By Attorneys Serving Clients in FINRA, NFA, AAA, JAMS Arbitrations in Florida and Nationwide
There are two primary alternative dispute resolution methods, arbitration and mediation. These are nonjudicial processes for settling disputes between two or more parties. In arbitration, an impartial judge, called an arbitrator, hears all sides of the issue, studies the evidence, and then decides how the matter should be resolved which is final.
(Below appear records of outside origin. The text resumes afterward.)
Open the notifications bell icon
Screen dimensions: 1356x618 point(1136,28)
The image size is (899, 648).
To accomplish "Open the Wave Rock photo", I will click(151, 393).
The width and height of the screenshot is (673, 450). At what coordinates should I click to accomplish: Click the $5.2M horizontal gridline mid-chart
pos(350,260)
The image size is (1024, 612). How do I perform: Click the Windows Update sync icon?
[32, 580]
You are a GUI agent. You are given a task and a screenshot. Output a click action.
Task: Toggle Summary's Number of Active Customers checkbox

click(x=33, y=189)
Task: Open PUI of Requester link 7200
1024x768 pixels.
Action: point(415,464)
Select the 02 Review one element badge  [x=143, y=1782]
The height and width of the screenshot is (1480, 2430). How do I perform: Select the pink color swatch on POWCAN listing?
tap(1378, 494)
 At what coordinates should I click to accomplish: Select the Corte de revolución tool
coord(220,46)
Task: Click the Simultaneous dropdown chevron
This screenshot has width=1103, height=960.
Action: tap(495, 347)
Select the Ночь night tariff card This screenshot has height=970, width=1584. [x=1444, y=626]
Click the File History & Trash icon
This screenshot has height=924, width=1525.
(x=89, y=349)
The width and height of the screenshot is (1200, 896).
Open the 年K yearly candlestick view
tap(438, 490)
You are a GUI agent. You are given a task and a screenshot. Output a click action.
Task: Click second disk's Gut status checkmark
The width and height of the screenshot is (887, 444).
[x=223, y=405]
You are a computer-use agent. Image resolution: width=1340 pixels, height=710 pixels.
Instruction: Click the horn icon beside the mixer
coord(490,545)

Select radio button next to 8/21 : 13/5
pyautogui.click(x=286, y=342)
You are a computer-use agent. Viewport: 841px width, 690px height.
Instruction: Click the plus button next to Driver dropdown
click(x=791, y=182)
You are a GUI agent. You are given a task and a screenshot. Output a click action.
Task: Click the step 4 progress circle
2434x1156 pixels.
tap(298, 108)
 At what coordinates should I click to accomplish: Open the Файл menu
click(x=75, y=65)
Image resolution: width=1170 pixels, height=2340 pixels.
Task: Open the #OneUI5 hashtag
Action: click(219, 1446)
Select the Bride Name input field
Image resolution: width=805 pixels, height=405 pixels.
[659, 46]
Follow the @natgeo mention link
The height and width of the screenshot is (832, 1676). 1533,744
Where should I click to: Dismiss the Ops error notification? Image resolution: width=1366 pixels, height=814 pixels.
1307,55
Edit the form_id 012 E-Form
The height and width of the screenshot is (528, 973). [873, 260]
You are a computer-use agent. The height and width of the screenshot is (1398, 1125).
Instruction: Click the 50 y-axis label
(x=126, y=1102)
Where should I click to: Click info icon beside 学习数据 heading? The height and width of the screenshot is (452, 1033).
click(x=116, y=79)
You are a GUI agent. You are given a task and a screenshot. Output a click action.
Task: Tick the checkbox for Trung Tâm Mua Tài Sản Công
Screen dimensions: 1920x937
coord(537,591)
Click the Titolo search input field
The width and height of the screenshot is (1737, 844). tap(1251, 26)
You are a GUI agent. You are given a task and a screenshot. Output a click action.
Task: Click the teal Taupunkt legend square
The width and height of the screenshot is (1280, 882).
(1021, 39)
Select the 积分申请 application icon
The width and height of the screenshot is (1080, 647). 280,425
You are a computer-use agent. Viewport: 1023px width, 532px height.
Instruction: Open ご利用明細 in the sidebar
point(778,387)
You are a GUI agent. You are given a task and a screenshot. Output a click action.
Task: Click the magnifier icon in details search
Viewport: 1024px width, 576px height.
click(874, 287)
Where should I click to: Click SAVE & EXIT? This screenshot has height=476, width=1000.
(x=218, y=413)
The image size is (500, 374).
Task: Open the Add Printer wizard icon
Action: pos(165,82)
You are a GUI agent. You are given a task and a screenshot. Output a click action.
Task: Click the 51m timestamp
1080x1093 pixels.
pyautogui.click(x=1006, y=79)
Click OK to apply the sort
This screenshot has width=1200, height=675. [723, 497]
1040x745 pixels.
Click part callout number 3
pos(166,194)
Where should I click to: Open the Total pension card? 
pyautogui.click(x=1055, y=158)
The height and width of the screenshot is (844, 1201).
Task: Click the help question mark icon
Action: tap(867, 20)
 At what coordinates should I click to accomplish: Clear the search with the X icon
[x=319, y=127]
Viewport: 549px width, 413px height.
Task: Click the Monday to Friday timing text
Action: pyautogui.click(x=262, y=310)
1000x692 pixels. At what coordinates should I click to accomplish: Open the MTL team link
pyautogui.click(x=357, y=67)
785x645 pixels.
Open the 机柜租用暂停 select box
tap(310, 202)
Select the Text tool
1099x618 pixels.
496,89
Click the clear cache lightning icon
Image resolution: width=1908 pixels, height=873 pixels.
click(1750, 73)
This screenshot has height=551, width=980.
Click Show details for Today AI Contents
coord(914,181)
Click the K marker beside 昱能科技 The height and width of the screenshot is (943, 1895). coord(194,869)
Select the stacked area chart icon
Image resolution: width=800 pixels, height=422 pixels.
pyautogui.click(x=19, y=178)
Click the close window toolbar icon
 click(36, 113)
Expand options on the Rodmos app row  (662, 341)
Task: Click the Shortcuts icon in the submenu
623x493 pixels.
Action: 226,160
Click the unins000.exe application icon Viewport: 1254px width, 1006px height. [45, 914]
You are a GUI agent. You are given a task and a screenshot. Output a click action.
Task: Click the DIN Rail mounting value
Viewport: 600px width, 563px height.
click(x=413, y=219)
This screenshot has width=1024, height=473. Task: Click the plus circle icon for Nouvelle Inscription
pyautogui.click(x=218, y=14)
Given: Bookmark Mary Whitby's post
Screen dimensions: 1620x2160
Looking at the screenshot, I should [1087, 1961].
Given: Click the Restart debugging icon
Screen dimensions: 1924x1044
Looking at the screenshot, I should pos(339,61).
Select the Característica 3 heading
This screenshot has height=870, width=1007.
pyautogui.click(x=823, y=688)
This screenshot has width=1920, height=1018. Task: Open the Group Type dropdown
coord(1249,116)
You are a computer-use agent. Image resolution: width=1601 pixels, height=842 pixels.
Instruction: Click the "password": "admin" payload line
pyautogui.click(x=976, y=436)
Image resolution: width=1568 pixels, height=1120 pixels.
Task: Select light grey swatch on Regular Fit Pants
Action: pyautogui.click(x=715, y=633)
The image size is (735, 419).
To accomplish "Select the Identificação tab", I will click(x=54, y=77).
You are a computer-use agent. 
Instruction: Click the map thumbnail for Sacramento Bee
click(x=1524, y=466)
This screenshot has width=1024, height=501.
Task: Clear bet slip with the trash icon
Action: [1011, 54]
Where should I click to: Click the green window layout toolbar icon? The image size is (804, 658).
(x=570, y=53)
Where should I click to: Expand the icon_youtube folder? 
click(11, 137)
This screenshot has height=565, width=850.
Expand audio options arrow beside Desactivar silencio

In mediation, an impartial person, called a mediator, assists the parties in reaching their own solution by helping to diffuse emotions and keeping the parties focused on the issues.
Whether you are an investor or broker, the odds are you have agreed in account opening or membership agreements to resolve any dispute with any stock or commodities brokerage firm in an arbitration forum outside of the courtroom such as the Financial Industry Regulatory Authority (FINRA), National Futures Association (NFA), American Arbitration Association (AAA) or the Judicial Arbitration and Mediation Services (JAMS) organizations in locations throughout the United States.
The majority of arbitration claims involving the securities industry are filed with the FINRA. The commodities industry disputes are generally processed in a similar manner and under the rules of the NFA. FINRA and the NFA provide dispute resolution services for its membership and other exchanges through contracted agreements.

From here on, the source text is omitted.